** Information follows **

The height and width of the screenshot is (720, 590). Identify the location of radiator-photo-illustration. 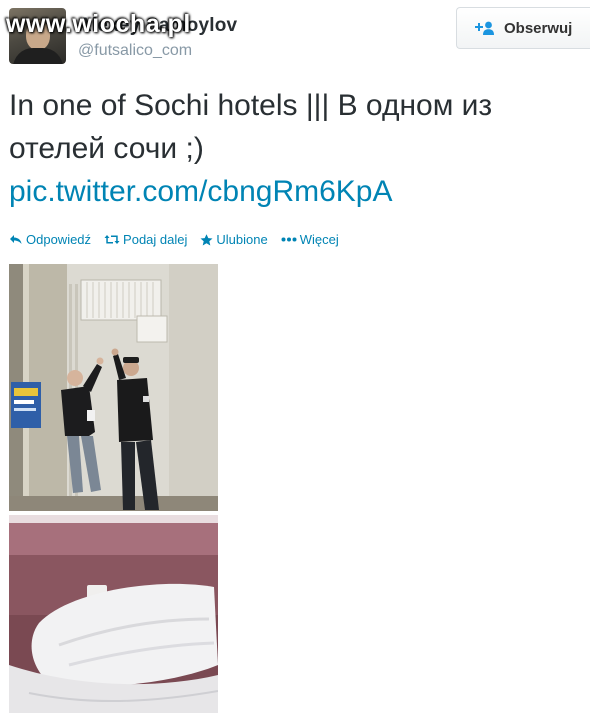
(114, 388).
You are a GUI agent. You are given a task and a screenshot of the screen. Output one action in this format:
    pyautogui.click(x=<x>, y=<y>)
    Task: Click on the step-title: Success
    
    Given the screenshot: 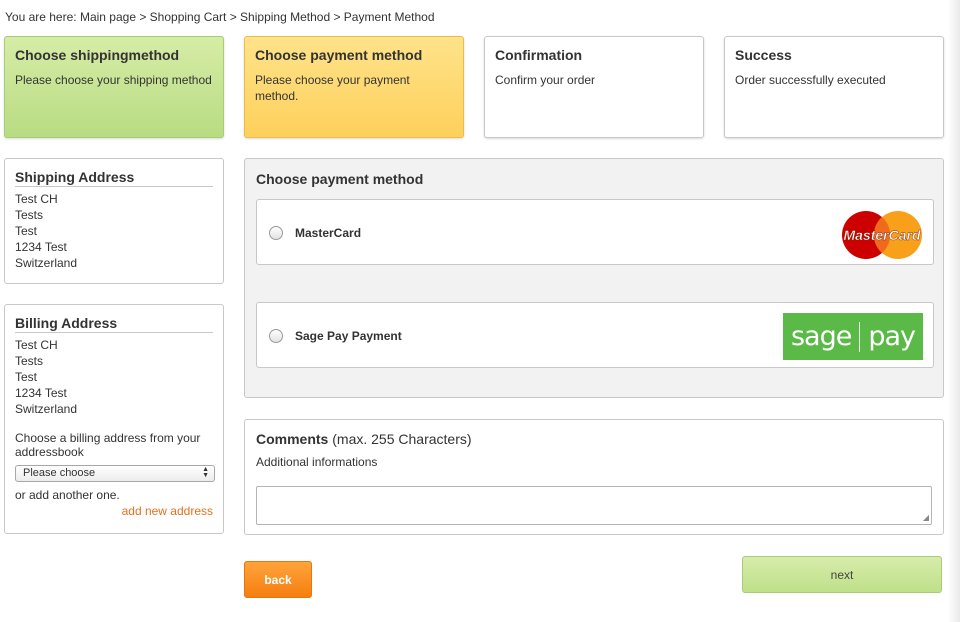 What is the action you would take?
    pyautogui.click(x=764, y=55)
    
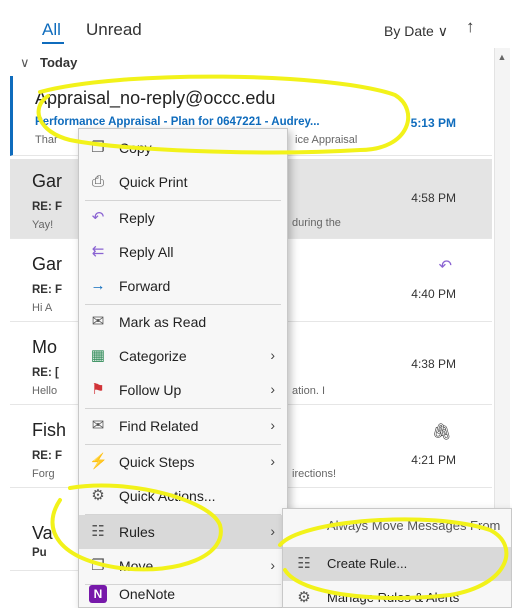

** End of Information **

Assignment: Format the records from the first line through the line containing "(114, 388)." as a numbered list, omitting blank lines. Leave out the pictures.

The answer:
1. The height and width of the screenshot is (720, 590). Identify the location of radiator-photo-illustration. 
2. (114, 388).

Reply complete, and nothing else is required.